CHYPRE dans l’enfer de l’austérité imposée par la troïka

vendredi 22 mars 2013.
 

1) La troïka fait les poches des citoyens de Chypre

Le Parlement de Chypre votera ce lundi le plan d’aide européen. En échange de 10 milliards d’euros de prêt, Nicosie doit instaurer une taxe sur les dépôts bancaires. C’est la première conséquence du retour de la droite au pouvoir.

L’Union européenne (UE) instaure un impôt sur le patrimoine… des Chypriotes modestes. Tous les comptes en banque des résidents à Chypre devraient être taxés. À 6,75 % pour les dépôts inférieurs à 100 000 euros. À 9,9 % au-delà. Ces mesures, si elles sont validées lundi 18 mars par le Parlement, pourraient être la conséquence de l’accord trouvé dans la nuit de vendredi à samedi entre les ministres de l’Économie de la zone euro (Eurogroupe), en coordination avec le Fonds monétaire international et la Banque centrale européenne.

Elles sont la contrepartie exigée par les Européens pour que Chypre obtienne 10 milliards d’euros de prêt. Bien moins que les 17 milliards d’euros attendus par Nicosie. Ce prélèvement sur les comptes bancaire devrait rapporter 5,8 milliards d’euros  : autant de moins à verser pour les fonds de secours européens.

Par ailleurs, un prélèvement à la source sur les intérêts sera réalisé. Selon le ministre des Finances, Michalis Sarris, les taxes sur le capital et les intérêts des dépôts seraient compensées par la distribution d’actions… Alors que le système bancaire chypriote, vérolé, doit être restructuré.

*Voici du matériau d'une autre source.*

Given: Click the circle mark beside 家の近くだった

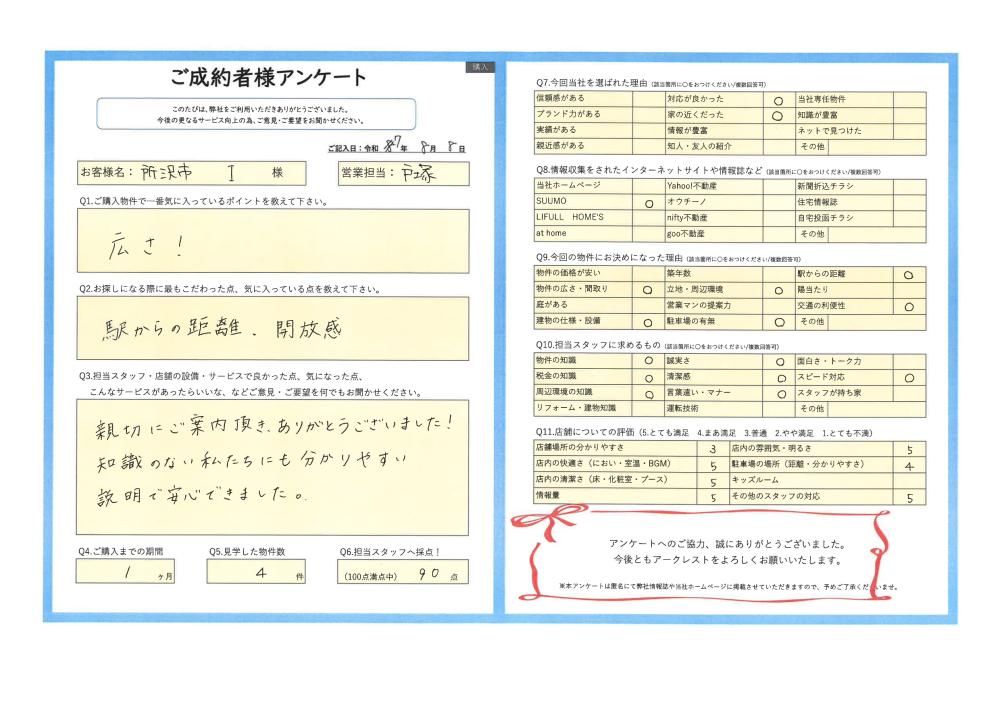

Car, c’est de ce dernier que vient le problème. Ses avoirs pèsent huit fois le PIB de Chypre. Les banques de l’île possédaient nombre de titres de dette grecque. Or une partie de cette dette a été annulée. Nicosie est victime de cet effacement. La dépréciation des bons du Trésor hellène représente 4,5 milliards d’euros pour les banques chypriotes, aujourd’hui en crise et qui se retournent maintenant vers l’État. S’il laisse une banque faire faillite, celui-ci aura à garantir les dépôts à hauteur de 100 000 euros pour respecter les directives européennes. Cela pousserait le pays à une quasi-faillite.

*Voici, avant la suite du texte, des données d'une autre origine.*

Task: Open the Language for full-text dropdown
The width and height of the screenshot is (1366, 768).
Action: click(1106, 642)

« J’ai travaillé des années pour mettre cet argent de côté et maintenant, je le perds parce que les Néerlandais et les Allemands en ont décidé ainsi. Cela ne touche pas les Russes », se plaignait Andy Georgiou, samedi. 37 % des sommes déposées à Chypre le sont par des non-résidents, notamment russes.

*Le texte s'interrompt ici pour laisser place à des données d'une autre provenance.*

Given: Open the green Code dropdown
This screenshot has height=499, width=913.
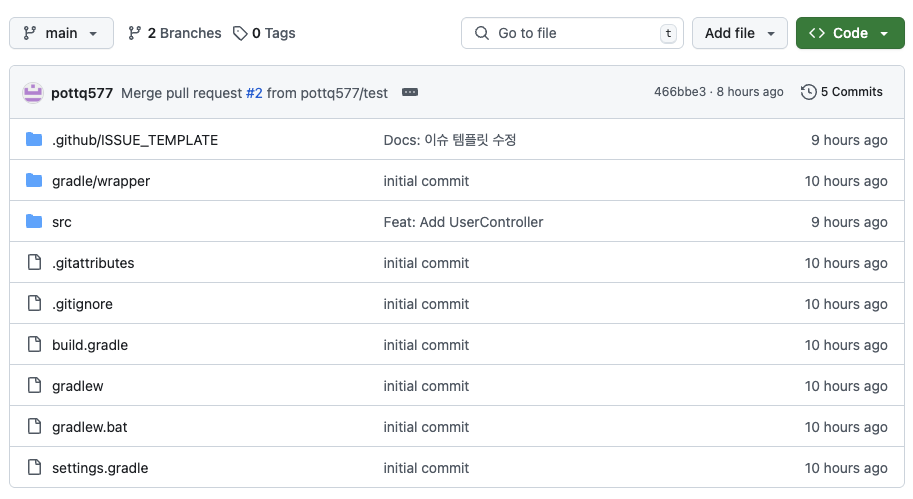Looking at the screenshot, I should (848, 33).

« C’est du vol  ! » confiait à l’AFP, Kyriakos, un trentenaire, samedi, qui, comme des dizaines d’autres Chypriotes, retirait de l’argent de son compte. Le Parlement doit voter l’accord avant l’ouverture des banques, mardi. Sinon, leurs coffres vont se vider.

Article de L’Humanité

Chypre : le triple avertissement (par Paul Jorion)

Un triple avertissement est adressé par Chypre aux gens suffisamment nantis pour avoir un compte en banque, ce qui représente encore Dieu merci, un nombre significatif d’entre eux dans les pays où l’on a pris l’habitude de me lire. (par Paul Jorion)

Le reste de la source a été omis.